→ TRY IT
Change "Find" to "Give" in the entries below, covering everything from the line containing "The image size is (516, 550)." down to the line containing "at (638, 2507).", and return only those lines with nothing else altered.

*** RECORDS FOR THIS EXERCISE Section Begins ***

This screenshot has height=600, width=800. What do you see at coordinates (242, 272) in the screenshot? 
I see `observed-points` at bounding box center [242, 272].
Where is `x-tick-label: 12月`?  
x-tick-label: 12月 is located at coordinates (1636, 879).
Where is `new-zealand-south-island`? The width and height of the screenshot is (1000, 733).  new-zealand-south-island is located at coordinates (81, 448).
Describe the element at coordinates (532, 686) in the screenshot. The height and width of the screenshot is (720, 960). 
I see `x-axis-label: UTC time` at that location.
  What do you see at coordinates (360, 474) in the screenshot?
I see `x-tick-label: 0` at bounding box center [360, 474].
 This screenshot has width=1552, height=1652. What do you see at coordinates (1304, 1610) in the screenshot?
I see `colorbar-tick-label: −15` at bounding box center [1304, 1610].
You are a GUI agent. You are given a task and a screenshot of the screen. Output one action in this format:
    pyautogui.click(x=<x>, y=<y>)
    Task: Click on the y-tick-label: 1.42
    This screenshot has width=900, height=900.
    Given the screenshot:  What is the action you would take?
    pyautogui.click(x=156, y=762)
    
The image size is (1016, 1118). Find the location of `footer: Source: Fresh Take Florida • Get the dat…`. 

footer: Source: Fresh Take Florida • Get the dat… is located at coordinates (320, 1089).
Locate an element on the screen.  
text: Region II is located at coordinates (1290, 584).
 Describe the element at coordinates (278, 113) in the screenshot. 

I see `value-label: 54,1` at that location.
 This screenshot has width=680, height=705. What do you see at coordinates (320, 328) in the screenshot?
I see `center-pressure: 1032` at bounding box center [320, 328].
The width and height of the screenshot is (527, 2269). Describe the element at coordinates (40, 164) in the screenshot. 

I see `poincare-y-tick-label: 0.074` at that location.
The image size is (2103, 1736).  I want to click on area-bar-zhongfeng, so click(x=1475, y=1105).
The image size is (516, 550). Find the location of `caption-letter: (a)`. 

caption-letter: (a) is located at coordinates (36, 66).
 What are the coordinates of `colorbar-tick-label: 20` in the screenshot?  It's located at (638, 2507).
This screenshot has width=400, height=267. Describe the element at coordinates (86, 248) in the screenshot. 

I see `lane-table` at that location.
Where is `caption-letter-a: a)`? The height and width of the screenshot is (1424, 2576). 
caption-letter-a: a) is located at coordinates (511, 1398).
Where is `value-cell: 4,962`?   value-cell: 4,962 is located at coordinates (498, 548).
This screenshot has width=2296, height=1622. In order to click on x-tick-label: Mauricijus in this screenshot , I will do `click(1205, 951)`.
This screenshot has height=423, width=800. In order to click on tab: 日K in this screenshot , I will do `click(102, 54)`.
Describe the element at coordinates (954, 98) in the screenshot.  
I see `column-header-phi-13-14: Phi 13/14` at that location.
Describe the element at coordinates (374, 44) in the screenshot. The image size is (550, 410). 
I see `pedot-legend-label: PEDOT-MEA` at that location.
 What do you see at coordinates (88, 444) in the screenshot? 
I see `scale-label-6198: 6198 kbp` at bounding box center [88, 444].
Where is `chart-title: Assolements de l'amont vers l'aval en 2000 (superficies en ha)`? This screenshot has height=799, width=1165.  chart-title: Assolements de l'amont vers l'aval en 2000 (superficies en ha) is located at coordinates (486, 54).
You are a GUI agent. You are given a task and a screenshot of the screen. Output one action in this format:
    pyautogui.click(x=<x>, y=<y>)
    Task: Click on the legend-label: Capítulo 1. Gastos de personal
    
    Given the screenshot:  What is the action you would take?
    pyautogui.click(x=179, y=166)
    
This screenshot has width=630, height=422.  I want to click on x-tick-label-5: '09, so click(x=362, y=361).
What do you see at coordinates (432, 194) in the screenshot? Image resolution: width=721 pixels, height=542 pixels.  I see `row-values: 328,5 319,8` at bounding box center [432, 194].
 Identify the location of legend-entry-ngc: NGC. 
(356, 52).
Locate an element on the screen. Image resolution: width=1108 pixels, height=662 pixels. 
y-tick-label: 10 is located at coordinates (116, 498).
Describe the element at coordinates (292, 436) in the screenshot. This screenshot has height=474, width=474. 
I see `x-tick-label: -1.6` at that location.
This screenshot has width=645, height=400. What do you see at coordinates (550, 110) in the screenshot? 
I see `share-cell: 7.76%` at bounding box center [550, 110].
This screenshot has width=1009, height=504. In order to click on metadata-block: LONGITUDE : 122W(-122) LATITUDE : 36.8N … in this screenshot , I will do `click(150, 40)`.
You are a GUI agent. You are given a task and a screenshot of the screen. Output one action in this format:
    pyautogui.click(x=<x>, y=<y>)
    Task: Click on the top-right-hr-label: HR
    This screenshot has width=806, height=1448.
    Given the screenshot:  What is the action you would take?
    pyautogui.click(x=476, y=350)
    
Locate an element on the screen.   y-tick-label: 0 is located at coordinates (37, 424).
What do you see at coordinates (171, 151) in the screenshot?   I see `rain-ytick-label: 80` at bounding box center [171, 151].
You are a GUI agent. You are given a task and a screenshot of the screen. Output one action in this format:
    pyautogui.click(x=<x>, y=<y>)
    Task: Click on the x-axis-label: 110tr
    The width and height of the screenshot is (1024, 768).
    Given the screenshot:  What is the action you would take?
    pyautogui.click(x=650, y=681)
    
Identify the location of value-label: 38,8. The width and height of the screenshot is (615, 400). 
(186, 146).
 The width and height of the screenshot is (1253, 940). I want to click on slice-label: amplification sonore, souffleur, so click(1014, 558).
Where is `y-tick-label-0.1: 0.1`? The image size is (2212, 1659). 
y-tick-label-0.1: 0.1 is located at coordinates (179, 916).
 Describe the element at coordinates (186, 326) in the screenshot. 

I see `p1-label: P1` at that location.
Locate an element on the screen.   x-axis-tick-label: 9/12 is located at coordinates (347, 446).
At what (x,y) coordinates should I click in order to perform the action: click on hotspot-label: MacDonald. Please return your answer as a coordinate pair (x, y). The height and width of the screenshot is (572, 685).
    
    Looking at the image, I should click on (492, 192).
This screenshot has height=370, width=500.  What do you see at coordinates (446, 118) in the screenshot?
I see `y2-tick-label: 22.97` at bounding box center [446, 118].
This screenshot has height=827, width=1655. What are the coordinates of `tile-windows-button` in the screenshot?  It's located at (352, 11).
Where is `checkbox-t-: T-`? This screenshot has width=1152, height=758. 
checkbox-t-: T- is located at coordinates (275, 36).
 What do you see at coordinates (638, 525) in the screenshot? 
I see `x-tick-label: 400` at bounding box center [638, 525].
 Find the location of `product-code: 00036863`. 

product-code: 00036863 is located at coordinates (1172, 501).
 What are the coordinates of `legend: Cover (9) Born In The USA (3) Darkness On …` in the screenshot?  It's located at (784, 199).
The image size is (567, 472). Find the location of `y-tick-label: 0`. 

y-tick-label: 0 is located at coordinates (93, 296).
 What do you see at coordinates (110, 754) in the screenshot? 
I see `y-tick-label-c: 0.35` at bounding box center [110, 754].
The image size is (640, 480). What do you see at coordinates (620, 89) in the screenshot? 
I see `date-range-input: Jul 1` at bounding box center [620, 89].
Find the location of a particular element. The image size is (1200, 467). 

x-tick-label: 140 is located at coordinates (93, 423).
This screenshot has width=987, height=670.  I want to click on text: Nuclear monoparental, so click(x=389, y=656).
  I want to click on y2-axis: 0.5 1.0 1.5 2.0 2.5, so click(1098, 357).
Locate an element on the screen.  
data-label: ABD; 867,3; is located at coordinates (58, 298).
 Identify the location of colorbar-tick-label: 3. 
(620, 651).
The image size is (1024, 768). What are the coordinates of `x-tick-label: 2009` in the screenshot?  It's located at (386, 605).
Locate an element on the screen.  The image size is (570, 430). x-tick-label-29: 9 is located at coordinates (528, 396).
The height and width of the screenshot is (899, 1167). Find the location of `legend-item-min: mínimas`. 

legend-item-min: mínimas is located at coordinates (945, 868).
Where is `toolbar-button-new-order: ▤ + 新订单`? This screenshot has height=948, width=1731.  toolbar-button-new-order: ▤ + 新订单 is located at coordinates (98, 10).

*** RECORDS FOR THIS EXERCISE Section Ends ***

→ RESULT OF THE EXERCISE
The image size is (516, 550). Give the location of `caption-letter: (a)`. 

caption-letter: (a) is located at coordinates (36, 66).
 What are the coordinates of `colorbar-tick-label: 20` in the screenshot?  It's located at (638, 2507).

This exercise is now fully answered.